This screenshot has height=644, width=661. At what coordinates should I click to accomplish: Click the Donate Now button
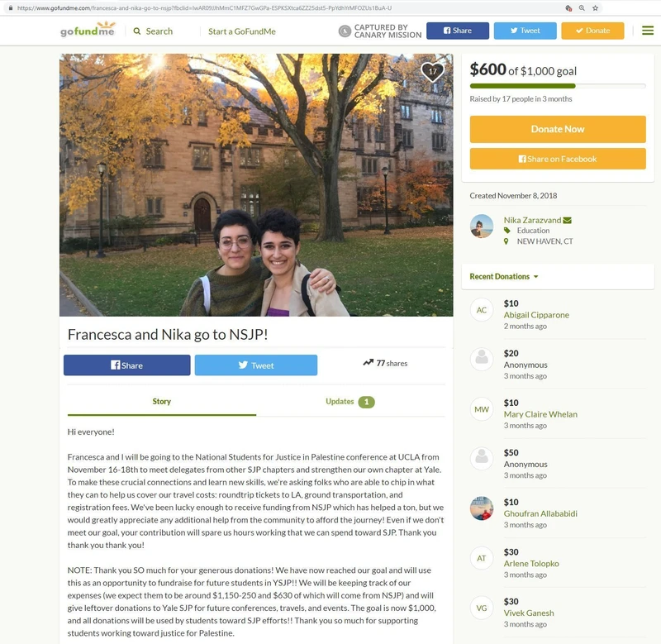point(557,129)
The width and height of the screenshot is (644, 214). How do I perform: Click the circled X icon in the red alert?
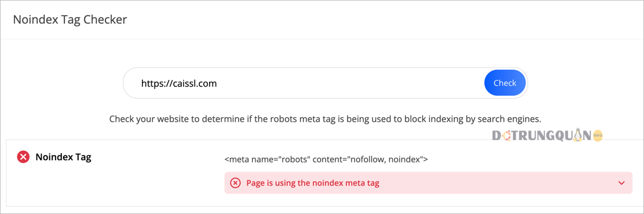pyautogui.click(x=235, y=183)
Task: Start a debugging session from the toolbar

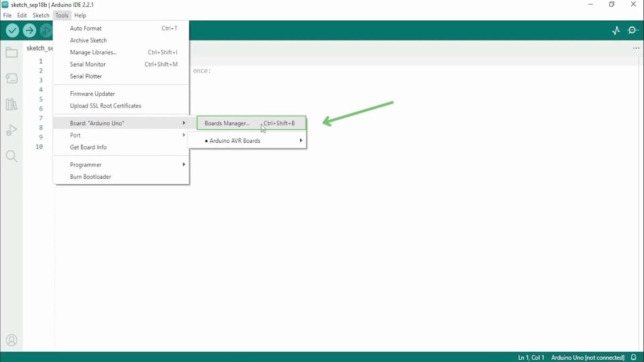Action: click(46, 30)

WHAT YOU NEED TO DO: Repeat each record exactly as shown above, dropping all images.

ANSWER SECTION:
This screenshot has height=644, width=661. At what coordinates should I click to accomplish: Click the Donate Now button
point(557,129)
The width and height of the screenshot is (644, 214). How do I perform: Click the circled X icon in the red alert?
pyautogui.click(x=235, y=183)
Task: Start a debugging session from the toolbar

Action: click(46, 30)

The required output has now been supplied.